▽

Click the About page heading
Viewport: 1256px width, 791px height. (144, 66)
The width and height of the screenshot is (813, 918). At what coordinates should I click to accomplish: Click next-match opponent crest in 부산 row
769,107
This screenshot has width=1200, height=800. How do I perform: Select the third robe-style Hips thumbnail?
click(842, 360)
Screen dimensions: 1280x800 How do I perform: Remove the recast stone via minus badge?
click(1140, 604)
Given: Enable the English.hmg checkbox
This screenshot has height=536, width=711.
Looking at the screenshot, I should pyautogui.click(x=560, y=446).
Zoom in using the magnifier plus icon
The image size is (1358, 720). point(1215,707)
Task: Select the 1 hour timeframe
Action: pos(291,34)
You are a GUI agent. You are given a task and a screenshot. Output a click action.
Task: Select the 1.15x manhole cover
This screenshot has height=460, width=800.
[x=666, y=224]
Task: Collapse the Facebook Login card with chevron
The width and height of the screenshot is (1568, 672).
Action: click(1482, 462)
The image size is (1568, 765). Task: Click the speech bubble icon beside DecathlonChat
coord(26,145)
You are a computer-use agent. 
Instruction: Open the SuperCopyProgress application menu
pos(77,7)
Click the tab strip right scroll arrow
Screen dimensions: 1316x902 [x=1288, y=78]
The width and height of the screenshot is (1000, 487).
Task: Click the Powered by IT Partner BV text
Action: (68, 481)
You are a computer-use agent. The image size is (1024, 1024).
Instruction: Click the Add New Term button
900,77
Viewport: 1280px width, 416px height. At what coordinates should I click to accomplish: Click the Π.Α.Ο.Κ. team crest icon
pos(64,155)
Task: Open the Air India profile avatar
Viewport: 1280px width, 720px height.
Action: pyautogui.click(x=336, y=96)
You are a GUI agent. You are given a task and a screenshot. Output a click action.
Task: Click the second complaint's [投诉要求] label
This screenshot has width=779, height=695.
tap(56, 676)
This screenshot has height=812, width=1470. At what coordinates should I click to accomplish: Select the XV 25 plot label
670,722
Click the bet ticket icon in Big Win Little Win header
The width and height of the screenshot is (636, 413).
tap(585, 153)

△

Exercise prompt:
Quote every line from the line containing "Task: Collapse the" through the closing line of the listing, including both.

Answer section:
Task: Collapse the Facebook Login card with chevron
The width and height of the screenshot is (1568, 672).
Action: click(1482, 462)
The image size is (1568, 765). Task: Click the speech bubble icon beside DecathlonChat
coord(26,145)
You are a computer-use agent. 
Instruction: Open the SuperCopyProgress application menu
pos(77,7)
Click the tab strip right scroll arrow
Screen dimensions: 1316x902 [x=1288, y=78]
The width and height of the screenshot is (1000, 487).
Task: Click the Powered by IT Partner BV text
Action: (68, 481)
You are a computer-use agent. The image size is (1024, 1024).
Instruction: Click the Add New Term button
900,77
Viewport: 1280px width, 416px height. At what coordinates should I click to accomplish: Click the Π.Α.Ο.Κ. team crest icon
pos(64,155)
Task: Open the Air India profile avatar
Viewport: 1280px width, 720px height.
Action: pyautogui.click(x=336, y=96)
You are a GUI agent. You are given a task and a screenshot. Output a click action.
Task: Click the second complaint's [投诉要求] label
This screenshot has width=779, height=695.
tap(56, 676)
This screenshot has height=812, width=1470. At what coordinates should I click to accomplish: Select the XV 25 plot label
670,722
Click the bet ticket icon in Big Win Little Win header
The width and height of the screenshot is (636, 413).
tap(585, 153)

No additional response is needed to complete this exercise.